## SET EXERCISE
Extract the entries from the one with "Where should I click to: Point to the zigzag" through the one with "Action: pos(348,252)", both included, and copy those lines over with no changes.

## Data on locating visible targets
## begin

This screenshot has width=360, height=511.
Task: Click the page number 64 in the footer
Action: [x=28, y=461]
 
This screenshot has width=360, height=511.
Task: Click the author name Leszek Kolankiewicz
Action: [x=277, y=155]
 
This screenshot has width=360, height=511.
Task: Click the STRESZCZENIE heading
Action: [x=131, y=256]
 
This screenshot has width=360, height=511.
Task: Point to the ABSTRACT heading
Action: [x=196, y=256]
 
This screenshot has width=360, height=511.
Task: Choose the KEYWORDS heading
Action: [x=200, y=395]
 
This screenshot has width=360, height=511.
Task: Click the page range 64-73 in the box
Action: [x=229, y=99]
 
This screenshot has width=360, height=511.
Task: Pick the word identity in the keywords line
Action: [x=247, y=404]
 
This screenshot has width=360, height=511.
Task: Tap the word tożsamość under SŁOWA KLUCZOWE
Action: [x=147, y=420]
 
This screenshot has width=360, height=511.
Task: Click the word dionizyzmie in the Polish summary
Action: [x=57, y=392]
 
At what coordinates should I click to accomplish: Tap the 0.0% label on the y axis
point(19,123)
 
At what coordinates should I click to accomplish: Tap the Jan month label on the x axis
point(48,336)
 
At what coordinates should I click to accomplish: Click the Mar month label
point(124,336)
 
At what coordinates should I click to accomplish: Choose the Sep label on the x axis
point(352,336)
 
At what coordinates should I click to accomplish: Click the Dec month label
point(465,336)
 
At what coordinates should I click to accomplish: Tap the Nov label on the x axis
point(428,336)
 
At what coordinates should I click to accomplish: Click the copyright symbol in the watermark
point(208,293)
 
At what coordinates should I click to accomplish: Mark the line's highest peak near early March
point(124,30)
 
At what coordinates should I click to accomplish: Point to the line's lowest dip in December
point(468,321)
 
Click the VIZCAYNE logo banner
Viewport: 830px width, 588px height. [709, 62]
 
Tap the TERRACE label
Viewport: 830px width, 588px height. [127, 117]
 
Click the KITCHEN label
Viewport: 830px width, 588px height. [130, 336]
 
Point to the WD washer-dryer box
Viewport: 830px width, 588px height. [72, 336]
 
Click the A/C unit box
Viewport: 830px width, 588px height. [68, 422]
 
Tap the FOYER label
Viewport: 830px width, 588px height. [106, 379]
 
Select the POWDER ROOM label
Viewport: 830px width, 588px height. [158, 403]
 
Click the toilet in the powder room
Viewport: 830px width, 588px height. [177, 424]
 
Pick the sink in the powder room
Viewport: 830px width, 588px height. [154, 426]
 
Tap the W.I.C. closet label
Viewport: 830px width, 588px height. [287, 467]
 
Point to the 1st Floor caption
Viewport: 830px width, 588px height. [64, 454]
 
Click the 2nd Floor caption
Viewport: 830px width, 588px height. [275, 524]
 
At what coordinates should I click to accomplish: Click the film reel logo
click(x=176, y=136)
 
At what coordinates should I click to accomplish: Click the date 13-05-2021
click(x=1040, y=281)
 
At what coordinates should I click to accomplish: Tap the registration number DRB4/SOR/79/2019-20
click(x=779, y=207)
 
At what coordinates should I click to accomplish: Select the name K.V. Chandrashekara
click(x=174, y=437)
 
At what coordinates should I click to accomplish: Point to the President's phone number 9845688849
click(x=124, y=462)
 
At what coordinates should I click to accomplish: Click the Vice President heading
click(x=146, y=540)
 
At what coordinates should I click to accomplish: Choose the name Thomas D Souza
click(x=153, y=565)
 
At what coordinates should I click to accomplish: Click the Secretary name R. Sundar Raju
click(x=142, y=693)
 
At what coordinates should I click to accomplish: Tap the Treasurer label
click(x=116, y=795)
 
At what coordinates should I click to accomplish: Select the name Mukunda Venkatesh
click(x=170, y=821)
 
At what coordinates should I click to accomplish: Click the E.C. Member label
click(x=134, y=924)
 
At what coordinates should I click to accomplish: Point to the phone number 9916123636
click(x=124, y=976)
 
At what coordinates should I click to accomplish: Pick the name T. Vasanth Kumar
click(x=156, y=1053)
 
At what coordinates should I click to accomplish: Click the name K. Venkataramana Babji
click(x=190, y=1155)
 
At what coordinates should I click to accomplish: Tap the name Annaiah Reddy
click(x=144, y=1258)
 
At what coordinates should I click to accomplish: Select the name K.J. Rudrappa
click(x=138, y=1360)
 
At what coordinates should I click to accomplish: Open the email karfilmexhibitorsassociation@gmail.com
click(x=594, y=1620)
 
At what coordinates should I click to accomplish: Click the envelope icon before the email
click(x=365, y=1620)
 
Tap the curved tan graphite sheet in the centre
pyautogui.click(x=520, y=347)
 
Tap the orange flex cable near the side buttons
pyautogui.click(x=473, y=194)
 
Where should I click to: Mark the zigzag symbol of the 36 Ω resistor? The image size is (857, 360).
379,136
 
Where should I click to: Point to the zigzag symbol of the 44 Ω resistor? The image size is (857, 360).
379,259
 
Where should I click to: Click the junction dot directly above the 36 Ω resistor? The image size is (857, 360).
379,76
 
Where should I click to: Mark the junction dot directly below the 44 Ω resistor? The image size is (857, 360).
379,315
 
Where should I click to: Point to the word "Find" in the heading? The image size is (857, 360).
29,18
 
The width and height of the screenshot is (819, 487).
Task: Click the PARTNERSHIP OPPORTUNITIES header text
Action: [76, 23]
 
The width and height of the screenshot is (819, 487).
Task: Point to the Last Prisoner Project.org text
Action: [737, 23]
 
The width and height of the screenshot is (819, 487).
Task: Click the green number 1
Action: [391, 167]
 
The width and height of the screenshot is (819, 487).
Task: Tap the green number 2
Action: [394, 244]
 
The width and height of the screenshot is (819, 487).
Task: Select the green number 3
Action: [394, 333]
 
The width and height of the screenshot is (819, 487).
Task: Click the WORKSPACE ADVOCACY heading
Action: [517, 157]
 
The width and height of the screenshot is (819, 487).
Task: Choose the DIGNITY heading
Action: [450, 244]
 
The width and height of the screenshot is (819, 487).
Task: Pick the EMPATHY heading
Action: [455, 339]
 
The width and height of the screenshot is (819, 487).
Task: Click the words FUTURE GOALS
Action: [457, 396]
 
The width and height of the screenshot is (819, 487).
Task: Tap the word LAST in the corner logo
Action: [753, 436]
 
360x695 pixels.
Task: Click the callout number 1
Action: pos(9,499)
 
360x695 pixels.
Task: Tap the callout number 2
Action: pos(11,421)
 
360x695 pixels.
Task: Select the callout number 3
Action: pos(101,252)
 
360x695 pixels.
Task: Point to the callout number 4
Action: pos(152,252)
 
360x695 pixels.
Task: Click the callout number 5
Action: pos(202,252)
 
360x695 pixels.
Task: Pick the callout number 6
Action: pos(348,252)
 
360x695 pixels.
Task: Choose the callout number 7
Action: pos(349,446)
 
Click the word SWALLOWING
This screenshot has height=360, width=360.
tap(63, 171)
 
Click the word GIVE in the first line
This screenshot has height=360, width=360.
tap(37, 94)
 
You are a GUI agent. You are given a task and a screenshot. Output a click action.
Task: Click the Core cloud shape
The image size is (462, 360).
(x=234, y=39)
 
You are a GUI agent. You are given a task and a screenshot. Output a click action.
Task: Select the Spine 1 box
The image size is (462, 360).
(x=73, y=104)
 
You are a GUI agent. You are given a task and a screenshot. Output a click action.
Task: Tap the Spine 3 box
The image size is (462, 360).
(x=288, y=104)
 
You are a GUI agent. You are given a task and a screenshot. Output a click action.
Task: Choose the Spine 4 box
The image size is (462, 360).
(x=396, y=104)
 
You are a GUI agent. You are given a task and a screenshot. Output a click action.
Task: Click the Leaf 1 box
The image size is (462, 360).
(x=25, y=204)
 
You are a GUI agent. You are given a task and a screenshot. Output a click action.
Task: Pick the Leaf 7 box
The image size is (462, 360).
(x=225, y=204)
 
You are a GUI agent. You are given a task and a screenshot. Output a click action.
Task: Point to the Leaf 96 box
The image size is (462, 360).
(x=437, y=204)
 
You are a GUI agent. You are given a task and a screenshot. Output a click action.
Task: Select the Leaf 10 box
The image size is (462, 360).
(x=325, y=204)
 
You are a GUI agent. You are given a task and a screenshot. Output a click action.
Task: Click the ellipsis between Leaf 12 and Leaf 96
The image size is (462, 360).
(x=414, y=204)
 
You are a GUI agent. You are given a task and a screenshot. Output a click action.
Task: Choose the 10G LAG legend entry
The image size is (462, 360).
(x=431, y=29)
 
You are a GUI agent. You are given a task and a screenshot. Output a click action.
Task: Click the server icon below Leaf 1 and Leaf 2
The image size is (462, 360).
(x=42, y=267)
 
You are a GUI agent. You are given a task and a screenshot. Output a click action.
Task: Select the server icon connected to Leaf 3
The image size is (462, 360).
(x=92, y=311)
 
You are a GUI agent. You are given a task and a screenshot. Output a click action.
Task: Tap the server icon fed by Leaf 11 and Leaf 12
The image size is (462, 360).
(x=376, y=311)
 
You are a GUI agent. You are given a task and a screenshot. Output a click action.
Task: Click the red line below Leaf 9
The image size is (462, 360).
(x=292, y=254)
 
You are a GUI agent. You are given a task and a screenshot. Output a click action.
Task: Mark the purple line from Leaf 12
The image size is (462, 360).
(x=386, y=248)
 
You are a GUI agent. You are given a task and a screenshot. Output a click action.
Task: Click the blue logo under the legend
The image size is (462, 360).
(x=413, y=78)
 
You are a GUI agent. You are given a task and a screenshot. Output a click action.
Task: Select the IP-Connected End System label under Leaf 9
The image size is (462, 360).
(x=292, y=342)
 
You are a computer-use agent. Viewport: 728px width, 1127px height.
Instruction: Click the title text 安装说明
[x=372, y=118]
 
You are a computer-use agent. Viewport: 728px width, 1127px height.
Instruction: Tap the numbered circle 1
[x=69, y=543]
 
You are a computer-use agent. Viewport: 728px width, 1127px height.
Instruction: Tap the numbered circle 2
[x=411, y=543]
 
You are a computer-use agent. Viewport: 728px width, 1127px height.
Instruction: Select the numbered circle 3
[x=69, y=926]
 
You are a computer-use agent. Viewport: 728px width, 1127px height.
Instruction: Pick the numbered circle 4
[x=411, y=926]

## end

## RESPONSE
Where should I click to: Point to the zigzag symbol of the 44 Ω resistor? The image size is (857, 360).
379,259
 
Where should I click to: Click the junction dot directly above the 36 Ω resistor? The image size is (857, 360).
379,76
 
Where should I click to: Mark the junction dot directly below the 44 Ω resistor? The image size is (857, 360).
379,315
 
Where should I click to: Point to the word "Find" in the heading? The image size is (857, 360).
29,18
 
The width and height of the screenshot is (819, 487).
Task: Click the PARTNERSHIP OPPORTUNITIES header text
Action: [76, 23]
 
The width and height of the screenshot is (819, 487).
Task: Point to the Last Prisoner Project.org text
Action: [737, 23]
 
The width and height of the screenshot is (819, 487).
Task: Click the green number 1
Action: [391, 167]
 
The width and height of the screenshot is (819, 487).
Task: Tap the green number 2
Action: [394, 244]
 
The width and height of the screenshot is (819, 487).
Task: Select the green number 3
Action: [394, 333]
 
The width and height of the screenshot is (819, 487).
Task: Click the WORKSPACE ADVOCACY heading
Action: [517, 157]
 
The width and height of the screenshot is (819, 487).
Task: Choose the DIGNITY heading
Action: [450, 244]
 
The width and height of the screenshot is (819, 487).
Task: Pick the EMPATHY heading
Action: [455, 339]
 
The width and height of the screenshot is (819, 487).
Task: Click the words FUTURE GOALS
Action: [457, 396]
 
The width and height of the screenshot is (819, 487).
Task: Tap the word LAST in the corner logo
Action: [753, 436]
 
360x695 pixels.
Task: Click the callout number 1
Action: pos(9,499)
 
360x695 pixels.
Task: Tap the callout number 2
Action: pos(11,421)
 
360x695 pixels.
Task: Select the callout number 3
Action: pos(101,252)
 
360x695 pixels.
Task: Point to the callout number 4
Action: pos(152,252)
 
360x695 pixels.
Task: Click the callout number 5
Action: pos(202,252)
 
360x695 pixels.
Task: Pick the callout number 6
Action: pos(348,252)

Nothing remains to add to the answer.